• [Activity] Within the data that follows, set down exactly the lines from the one containing "This screenshot has height=778, width=1568." through the one containing "Given: Open the hamburger menu icon", both ends included.

====

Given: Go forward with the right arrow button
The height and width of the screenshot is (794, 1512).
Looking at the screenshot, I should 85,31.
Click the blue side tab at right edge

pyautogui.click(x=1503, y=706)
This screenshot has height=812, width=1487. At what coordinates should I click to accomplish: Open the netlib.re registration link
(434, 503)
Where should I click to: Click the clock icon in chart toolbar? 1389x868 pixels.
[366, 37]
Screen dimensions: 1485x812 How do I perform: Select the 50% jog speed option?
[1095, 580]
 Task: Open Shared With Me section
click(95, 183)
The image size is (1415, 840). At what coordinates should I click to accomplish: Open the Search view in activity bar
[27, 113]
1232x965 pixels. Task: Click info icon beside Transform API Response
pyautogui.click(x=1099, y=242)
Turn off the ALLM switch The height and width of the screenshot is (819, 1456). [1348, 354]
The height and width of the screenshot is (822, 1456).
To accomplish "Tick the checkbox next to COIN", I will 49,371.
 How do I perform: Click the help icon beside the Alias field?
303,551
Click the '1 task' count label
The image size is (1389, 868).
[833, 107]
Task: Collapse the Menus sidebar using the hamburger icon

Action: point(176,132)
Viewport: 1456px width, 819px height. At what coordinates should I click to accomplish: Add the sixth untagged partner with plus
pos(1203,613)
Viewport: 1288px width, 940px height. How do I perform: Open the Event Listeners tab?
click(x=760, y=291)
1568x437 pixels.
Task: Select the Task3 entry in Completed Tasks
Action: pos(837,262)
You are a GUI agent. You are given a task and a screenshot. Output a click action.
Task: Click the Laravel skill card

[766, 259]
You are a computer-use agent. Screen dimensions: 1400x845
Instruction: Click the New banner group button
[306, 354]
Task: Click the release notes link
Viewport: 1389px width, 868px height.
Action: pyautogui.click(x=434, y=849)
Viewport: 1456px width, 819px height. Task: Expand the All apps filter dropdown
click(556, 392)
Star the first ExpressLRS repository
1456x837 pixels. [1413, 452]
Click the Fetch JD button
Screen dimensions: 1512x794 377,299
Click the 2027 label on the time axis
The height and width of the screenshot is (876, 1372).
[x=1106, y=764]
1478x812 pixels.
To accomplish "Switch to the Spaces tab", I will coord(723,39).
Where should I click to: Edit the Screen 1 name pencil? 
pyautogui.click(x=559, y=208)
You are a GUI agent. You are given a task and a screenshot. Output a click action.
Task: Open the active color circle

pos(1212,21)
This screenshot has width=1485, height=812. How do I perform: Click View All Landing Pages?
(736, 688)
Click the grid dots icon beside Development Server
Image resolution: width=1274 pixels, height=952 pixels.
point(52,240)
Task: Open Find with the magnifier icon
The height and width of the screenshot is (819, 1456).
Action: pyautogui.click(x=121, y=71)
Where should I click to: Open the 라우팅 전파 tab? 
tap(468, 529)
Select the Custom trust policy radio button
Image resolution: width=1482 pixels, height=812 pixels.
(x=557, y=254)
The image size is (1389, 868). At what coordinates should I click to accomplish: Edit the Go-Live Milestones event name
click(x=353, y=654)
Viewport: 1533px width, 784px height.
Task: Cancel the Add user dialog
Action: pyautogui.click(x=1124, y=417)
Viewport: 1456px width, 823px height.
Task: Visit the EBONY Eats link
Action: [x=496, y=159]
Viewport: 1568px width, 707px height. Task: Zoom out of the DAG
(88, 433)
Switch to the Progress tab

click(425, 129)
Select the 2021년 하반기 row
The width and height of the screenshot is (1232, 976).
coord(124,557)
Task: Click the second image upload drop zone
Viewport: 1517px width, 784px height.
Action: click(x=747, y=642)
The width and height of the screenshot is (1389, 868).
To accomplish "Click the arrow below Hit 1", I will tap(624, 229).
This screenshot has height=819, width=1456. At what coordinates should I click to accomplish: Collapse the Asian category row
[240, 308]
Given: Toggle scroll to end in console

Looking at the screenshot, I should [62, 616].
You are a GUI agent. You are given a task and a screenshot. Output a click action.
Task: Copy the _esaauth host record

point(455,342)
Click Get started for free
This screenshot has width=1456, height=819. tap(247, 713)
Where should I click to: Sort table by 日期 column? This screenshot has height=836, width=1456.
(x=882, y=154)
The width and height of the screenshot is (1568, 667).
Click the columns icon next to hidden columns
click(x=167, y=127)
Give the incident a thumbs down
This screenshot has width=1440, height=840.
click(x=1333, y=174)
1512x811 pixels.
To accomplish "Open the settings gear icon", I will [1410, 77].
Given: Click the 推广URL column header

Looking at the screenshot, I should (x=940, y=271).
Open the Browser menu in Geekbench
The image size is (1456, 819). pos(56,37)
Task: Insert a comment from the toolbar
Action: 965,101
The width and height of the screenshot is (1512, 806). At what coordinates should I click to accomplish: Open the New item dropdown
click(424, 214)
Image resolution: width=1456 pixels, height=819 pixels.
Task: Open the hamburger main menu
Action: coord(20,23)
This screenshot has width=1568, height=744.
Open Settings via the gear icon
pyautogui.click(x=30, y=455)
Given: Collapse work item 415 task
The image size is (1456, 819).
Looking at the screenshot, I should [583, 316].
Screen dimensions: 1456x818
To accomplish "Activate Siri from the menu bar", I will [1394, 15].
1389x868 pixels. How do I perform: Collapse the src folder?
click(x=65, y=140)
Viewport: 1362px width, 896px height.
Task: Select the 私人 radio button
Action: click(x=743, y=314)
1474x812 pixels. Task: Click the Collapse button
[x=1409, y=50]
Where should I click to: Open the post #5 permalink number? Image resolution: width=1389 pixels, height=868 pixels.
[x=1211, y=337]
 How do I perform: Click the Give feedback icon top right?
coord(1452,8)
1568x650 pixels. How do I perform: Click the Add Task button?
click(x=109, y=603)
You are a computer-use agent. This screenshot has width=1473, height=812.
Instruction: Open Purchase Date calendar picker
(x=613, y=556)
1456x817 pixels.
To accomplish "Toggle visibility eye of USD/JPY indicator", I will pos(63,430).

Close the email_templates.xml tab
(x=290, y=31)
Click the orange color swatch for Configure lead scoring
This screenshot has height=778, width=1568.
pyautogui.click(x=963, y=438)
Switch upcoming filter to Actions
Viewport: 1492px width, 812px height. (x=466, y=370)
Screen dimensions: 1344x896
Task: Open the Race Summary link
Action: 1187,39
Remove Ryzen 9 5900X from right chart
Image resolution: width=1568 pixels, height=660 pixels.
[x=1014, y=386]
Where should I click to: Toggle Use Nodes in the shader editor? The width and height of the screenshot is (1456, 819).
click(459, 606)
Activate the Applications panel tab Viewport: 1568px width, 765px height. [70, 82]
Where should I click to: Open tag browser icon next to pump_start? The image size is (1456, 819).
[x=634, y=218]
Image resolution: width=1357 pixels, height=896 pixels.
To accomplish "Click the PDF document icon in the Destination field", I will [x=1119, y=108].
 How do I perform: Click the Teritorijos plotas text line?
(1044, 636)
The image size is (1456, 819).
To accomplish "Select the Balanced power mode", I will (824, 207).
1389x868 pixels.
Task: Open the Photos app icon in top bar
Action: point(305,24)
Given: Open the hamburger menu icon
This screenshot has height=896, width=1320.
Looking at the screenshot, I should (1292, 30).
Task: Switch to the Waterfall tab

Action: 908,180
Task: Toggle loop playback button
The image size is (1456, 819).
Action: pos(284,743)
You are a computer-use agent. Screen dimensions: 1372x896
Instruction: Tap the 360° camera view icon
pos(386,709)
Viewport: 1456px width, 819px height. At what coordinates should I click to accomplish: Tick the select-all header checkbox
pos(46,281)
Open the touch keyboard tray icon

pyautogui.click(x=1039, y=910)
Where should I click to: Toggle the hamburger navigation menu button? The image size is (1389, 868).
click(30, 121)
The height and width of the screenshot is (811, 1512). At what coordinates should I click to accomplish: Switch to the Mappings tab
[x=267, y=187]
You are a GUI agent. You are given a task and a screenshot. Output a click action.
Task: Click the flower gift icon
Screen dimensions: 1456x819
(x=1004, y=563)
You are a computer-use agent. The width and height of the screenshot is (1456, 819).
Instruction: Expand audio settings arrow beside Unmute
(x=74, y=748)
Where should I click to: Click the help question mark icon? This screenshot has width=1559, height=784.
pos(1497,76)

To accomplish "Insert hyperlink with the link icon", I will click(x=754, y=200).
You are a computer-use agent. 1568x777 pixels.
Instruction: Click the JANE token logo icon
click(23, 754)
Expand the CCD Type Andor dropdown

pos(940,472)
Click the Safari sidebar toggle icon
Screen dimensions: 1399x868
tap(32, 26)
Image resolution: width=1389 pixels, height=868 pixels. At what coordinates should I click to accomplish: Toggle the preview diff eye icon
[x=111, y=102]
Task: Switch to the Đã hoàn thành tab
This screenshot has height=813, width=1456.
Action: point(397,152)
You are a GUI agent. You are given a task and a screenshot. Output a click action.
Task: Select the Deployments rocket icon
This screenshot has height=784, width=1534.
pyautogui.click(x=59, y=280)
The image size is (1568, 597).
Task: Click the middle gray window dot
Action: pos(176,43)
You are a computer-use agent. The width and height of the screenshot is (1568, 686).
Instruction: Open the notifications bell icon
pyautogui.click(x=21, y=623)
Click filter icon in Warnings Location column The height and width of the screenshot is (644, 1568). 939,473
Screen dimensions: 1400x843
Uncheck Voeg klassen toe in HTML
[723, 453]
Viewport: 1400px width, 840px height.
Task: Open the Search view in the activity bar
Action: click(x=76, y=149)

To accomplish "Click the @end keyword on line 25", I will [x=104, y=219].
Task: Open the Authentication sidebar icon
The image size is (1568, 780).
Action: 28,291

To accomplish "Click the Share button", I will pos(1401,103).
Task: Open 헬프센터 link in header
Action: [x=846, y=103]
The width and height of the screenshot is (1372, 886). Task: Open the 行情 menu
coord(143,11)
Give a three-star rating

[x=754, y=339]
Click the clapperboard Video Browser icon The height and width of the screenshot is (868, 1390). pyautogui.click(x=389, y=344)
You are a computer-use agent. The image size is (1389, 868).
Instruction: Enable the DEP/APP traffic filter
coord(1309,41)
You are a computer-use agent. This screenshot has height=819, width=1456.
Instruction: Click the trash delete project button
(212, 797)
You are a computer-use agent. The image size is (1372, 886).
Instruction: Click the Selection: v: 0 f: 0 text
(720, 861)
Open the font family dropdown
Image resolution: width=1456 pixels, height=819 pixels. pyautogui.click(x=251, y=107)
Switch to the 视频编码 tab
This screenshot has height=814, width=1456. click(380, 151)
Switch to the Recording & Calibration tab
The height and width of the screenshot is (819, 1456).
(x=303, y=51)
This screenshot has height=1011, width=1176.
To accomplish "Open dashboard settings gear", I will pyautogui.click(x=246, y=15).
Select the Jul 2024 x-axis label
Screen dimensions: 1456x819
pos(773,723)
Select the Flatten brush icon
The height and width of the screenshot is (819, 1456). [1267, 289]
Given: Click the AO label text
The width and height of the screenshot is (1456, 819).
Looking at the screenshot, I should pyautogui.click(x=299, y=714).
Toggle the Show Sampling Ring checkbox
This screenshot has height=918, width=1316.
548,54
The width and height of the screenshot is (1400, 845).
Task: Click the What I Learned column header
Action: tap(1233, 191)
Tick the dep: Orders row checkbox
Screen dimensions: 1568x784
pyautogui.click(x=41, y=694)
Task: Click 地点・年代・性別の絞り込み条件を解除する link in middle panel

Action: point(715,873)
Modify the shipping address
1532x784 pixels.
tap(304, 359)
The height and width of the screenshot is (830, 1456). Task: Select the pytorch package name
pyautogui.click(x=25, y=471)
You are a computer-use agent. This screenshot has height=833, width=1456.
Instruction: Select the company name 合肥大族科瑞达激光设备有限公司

====

• [Solution]
This screenshot has height=778, width=1568.
pyautogui.click(x=963, y=438)
Switch upcoming filter to Actions
Viewport: 1492px width, 812px height. (x=466, y=370)
Screen dimensions: 1344x896
Task: Open the Race Summary link
Action: 1187,39
Remove Ryzen 9 5900X from right chart
Image resolution: width=1568 pixels, height=660 pixels.
[x=1014, y=386]
Where should I click to: Toggle Use Nodes in the shader editor? The width and height of the screenshot is (1456, 819).
click(459, 606)
Activate the Applications panel tab Viewport: 1568px width, 765px height. [70, 82]
Where should I click to: Open tag browser icon next to pump_start? The image size is (1456, 819).
[x=634, y=218]
Image resolution: width=1357 pixels, height=896 pixels.
To accomplish "Click the PDF document icon in the Destination field", I will [x=1119, y=108].
 How do I perform: Click the Teritorijos plotas text line?
(1044, 636)
The image size is (1456, 819).
To accomplish "Select the Balanced power mode", I will (824, 207).
1389x868 pixels.
Task: Open the Photos app icon in top bar
Action: point(305,24)
Given: Open the hamburger menu icon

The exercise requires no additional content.